Для завершения переговоров Нижний Новгород прислал в Мугреево дворянина Ждана Болтина, печерского архимандрита Феодосия и выборных посадских людей. Пожарский заявил им, что согласен встать во главе ополчения, но потребовал назначения себя в помощники «посадского человека». Его требование поначалу привело старших послов в недоумение. В их голове плохо укладывалась мысль насчет того, что вместе со стольником руководить войском будет некий выборный посадский человек. Требование воеводы шло вразрез с вековечными обычаями. Архимандрит наотрез отказался обсуждать предложение Пожарского и заявил, что у них в городе попросту нет подходящего человека. Тогда воевода сам назвал имя земского старосты Минина.
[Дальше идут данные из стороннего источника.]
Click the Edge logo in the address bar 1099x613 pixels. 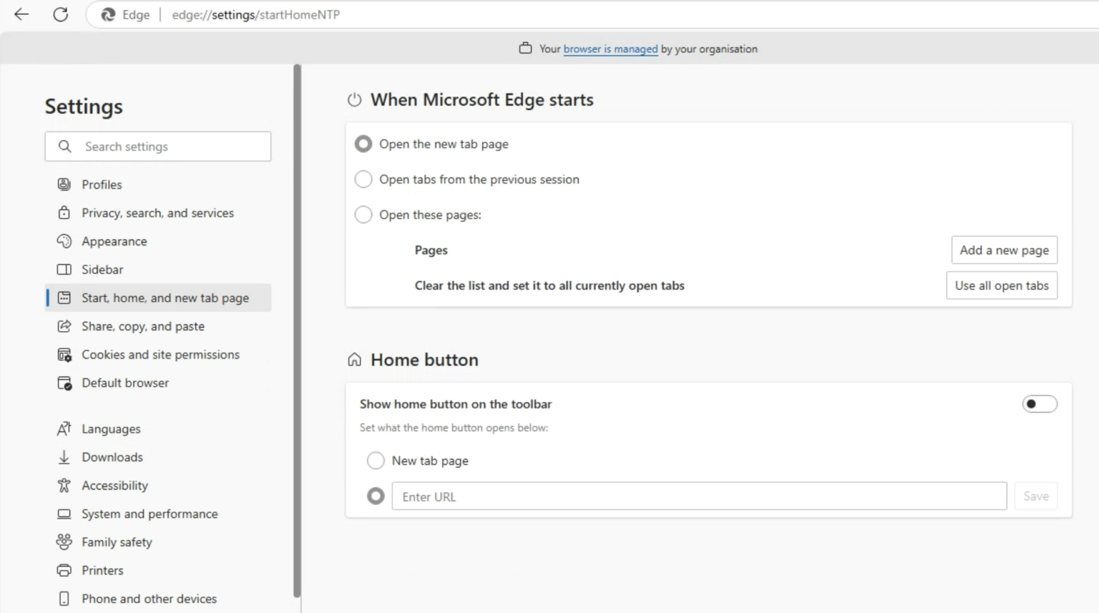pyautogui.click(x=108, y=14)
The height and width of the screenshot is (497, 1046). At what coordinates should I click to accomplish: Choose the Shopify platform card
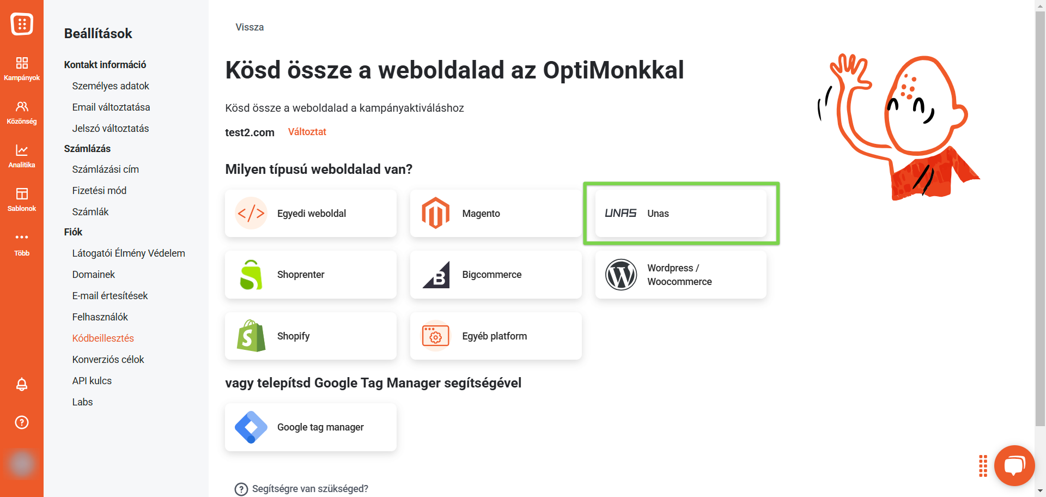tap(311, 336)

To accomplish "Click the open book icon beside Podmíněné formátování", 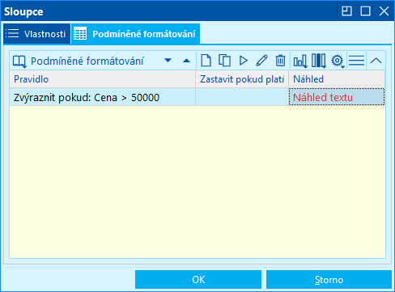I will 19,61.
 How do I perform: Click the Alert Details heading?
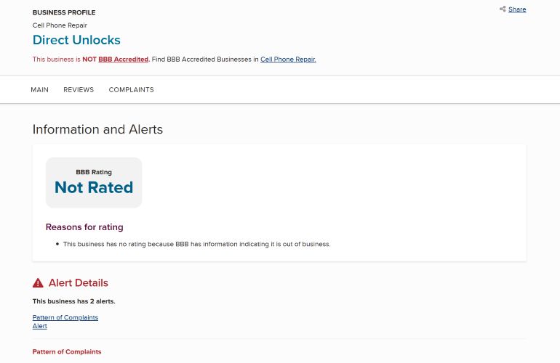[x=78, y=283]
Минин согласился возглавить рать, но потребовал для себя чрезвычайных полномочий. Посадский мир принял его условия. Между тем в Нижний по приглашению мира приехали представители смоленских дворян. Посадский мир оказал им почетную встречу и снабдил кормами. Несколько смолян по совету Минина немедленно выехали для встречи с Пожарским в Мугреево. Дворяне били челом, чтобы воевода не мешкая шел на Нижний. Появление смоленских ратных людей внушило Пожарскому большие надежды. Кроме смолян, он призвал под свои знамена вяземских и дорогобужских помещиков, стоявших по деревням в дворцовой Ярополческой волости. Волость располагалась неподалеку от Мугреева, и многие вяземские помещики нагнали Пожарского в пути, когда он в возке подъезжал к Нижнему Новгороду.
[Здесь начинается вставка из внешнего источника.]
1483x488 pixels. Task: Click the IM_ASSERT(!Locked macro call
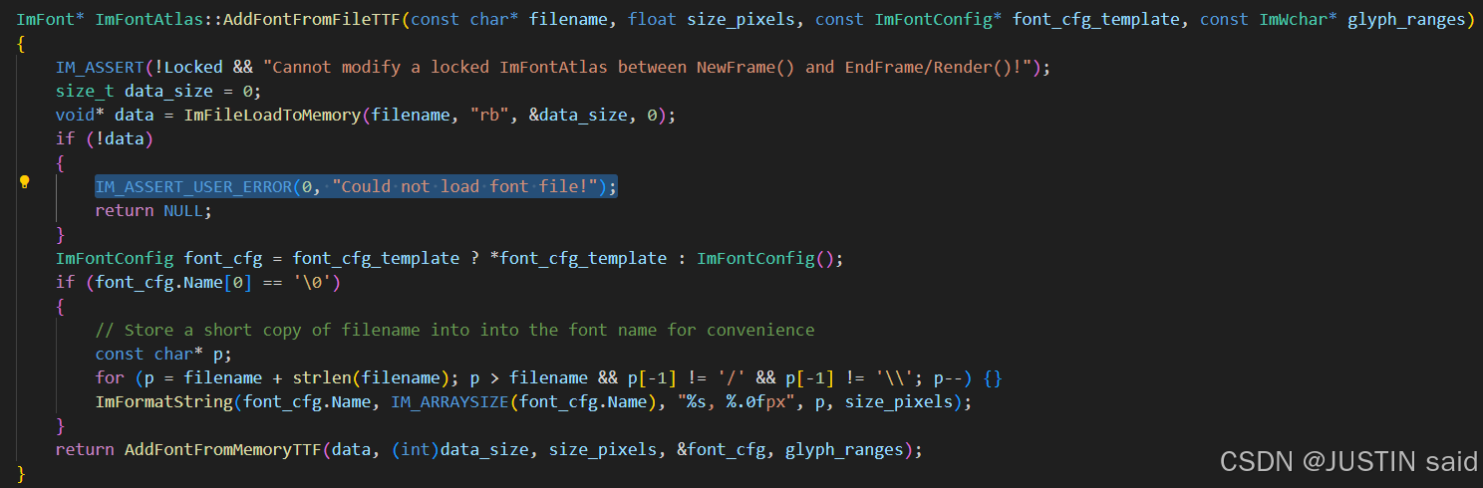140,68
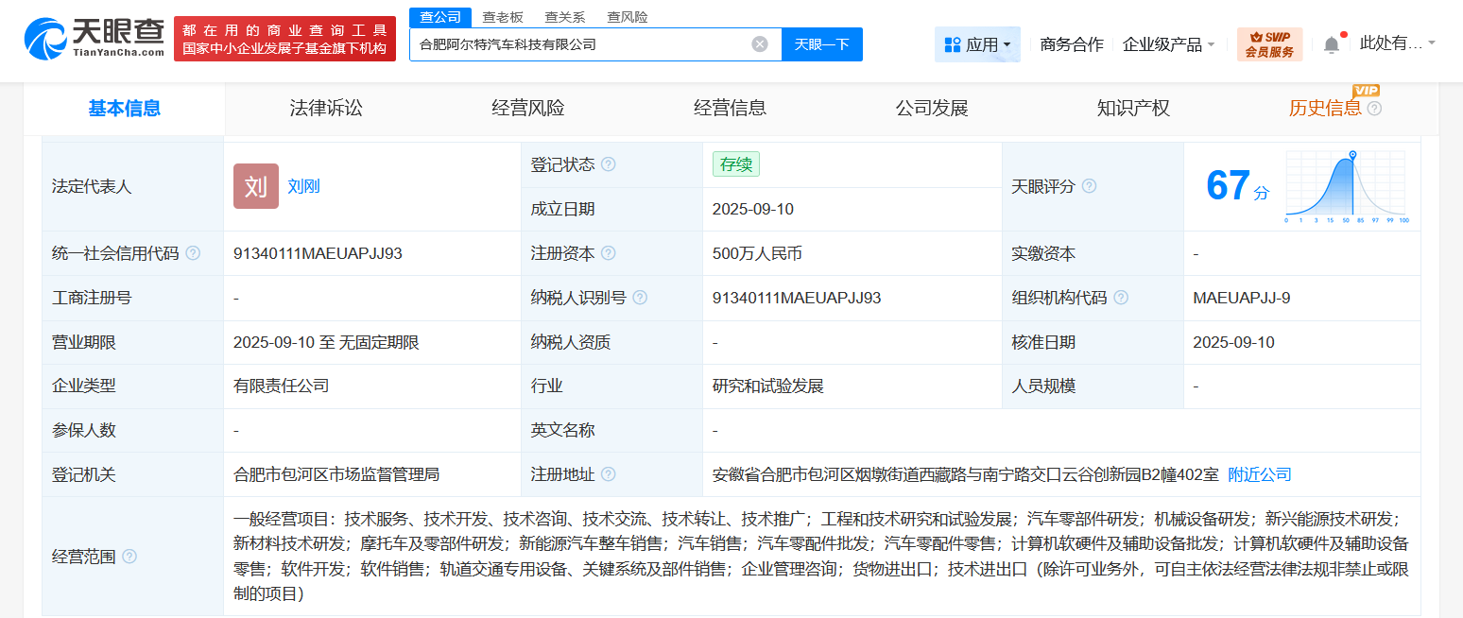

Местное духовенство, дворяне и посадские люди вышли за город и встретили Пожарского и его отряд с иконами, с хлебом и солью. К земской рати присоединилось сто пятьдесят стрельцов из местного гарнизона. Сбор ратных сил отнял гораздо больше времени, нежели думали нижегородцы. Смоленские дворяне соглашались выступить в поход не раньше, чем будут устроены их земельные дела. Представители смолян достигли соглашения с Мининым в конце октября, но сами воинские люди стали собираться в Нижнем лишь к 6 января 1612 года.
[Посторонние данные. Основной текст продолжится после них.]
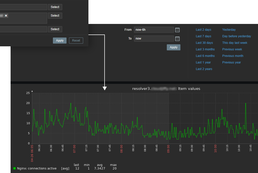Viewport: 258px width, 173px height.
Task: Select the Last 1 year time range
Action: [203, 62]
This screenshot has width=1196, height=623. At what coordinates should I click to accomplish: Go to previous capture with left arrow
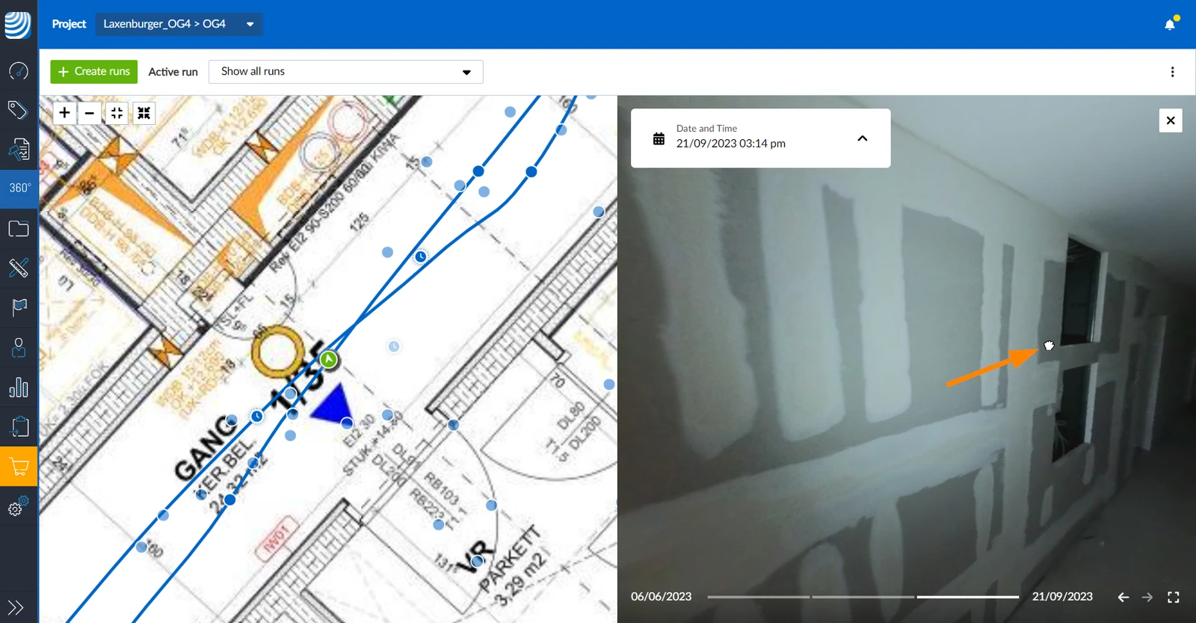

Нижегородцы ждали смоленских ратных людей у ворот и проводили их до самой воеводской избы. С высокого крыльца Минин обратился к прибывшим с замечательным напутствием. «Се братия, — сказал он, — грядете к нам на утешение граду нашему и на очищение Московскому государству!»

Будучи человеком практичным, Минин понимал, что одними речами делу не помочь. Служилые люди много лет спустя передавали из уст в уста рассказы об удивительной щедрости нижегородского выборного человека. Щедрость имела свои причины и оправдание. Разоренные помещики были попросту небоеспособны. Надо было как следует вооружить их и посадить на хороших лошадей, прежде чем отправить на войну.

Пожарский провел смотр и разбил дворян на три статьи. Первостатейные помещики получили до 20–30 рублей за душу, дети боярские третьей статьи — по 15 рублей. Помимо этого оклада земская изба раздала им всем единовременное пособие на покупку коня, починку доспехов.

Весть о нижегородском пожаловании вскоре облетела все соседние уезды. Служилые люди потянулись на земскую службу. Следом за коломенскими и рязанскими помещиками в армию Пожарского стали прибывать дворяне, стрельцы и казаки из различных окраинных крепостей.